Exercise description: From the line containing "Given: Click the Έτος column sort icon" down to the last line of the entries, print each line exactly and leave the pictures out.

Source data:
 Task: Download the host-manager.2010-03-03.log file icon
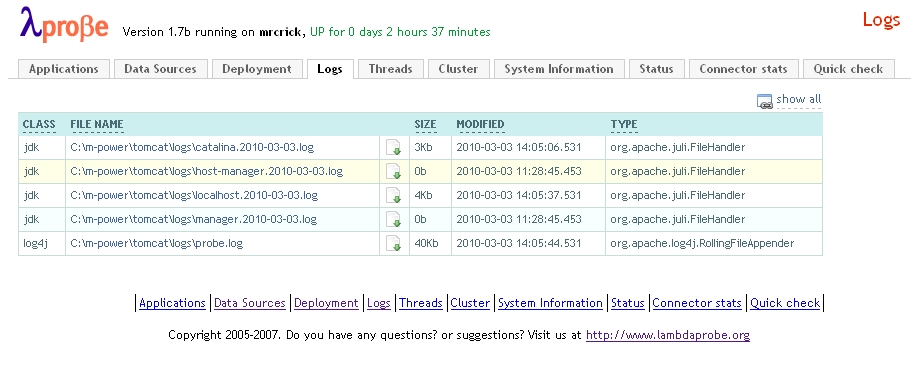coord(393,171)
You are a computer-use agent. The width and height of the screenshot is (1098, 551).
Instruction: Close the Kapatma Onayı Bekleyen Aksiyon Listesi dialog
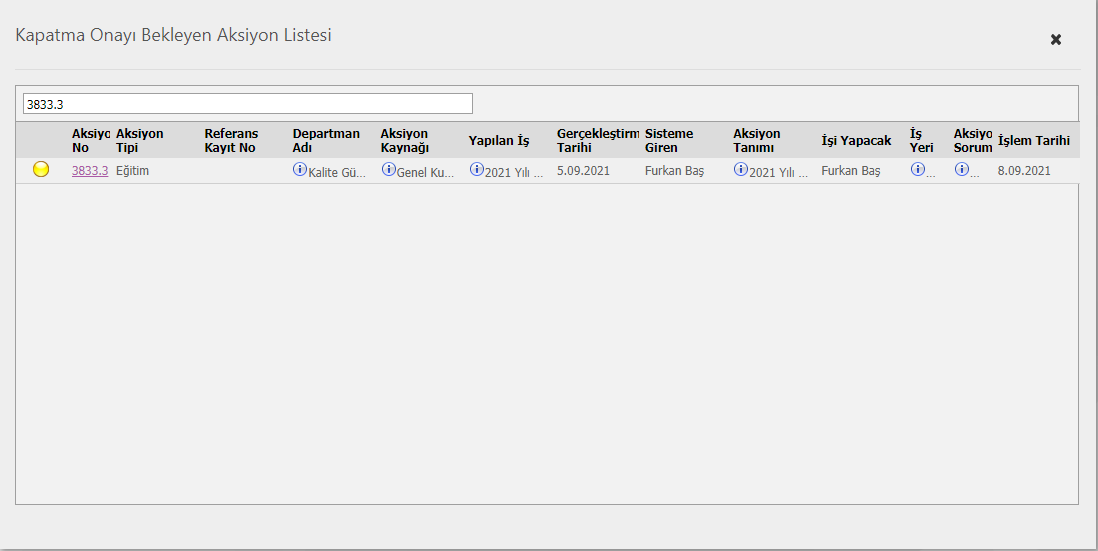1055,40
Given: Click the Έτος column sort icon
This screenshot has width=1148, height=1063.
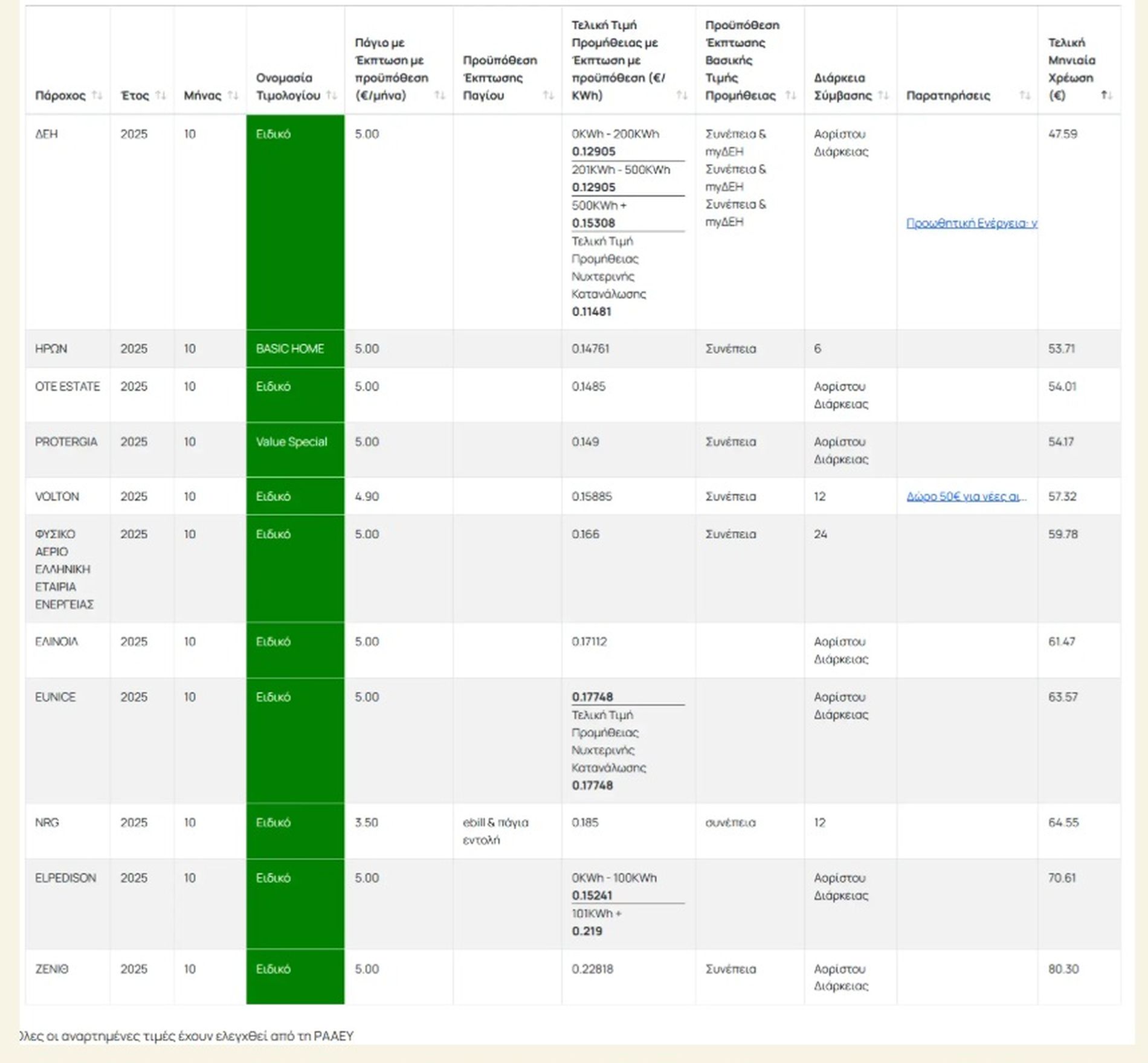Looking at the screenshot, I should point(160,95).
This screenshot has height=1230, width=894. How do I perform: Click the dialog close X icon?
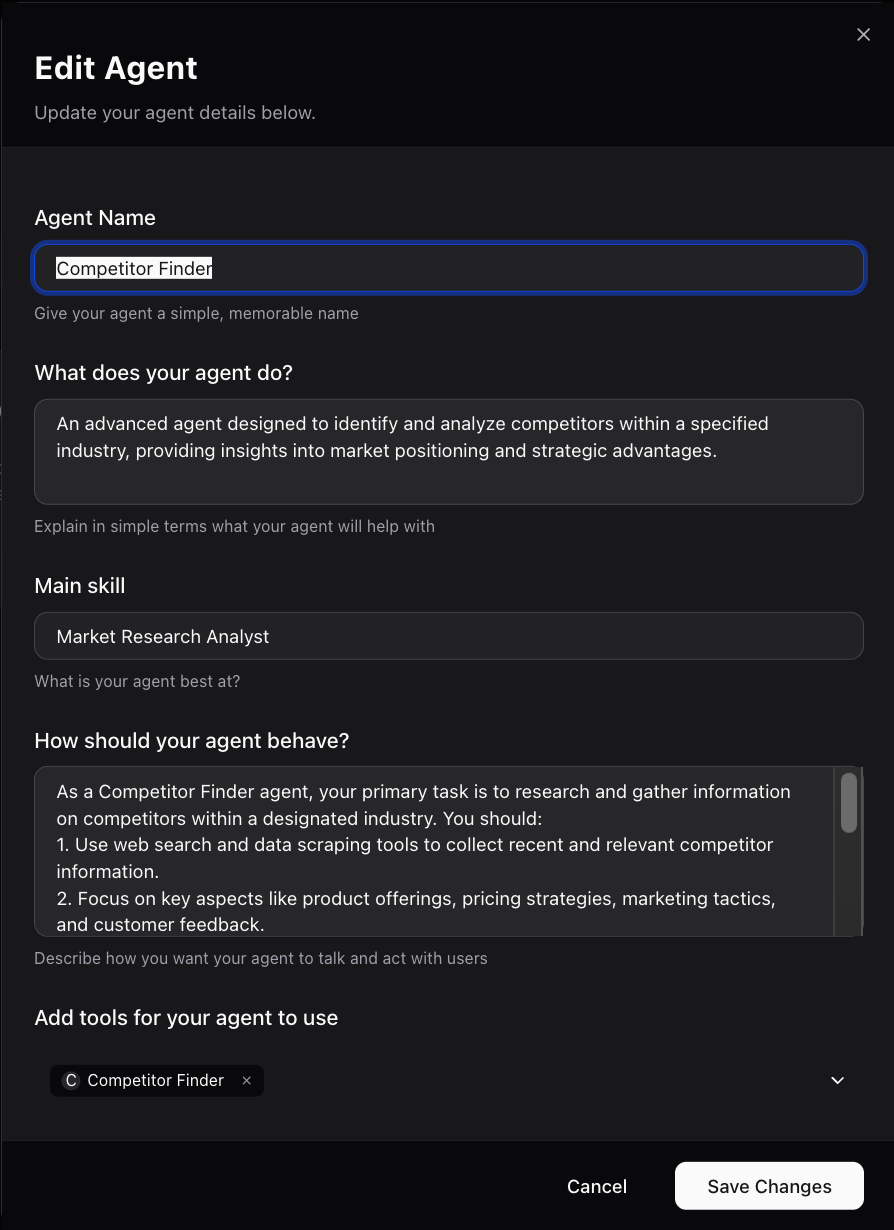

The answer:
Given: Click the Έτος column sort icon
This screenshot has width=1148, height=1063.
Looking at the screenshot, I should point(160,95).
This screenshot has height=1230, width=894. How do I perform: Click the dialog close X icon?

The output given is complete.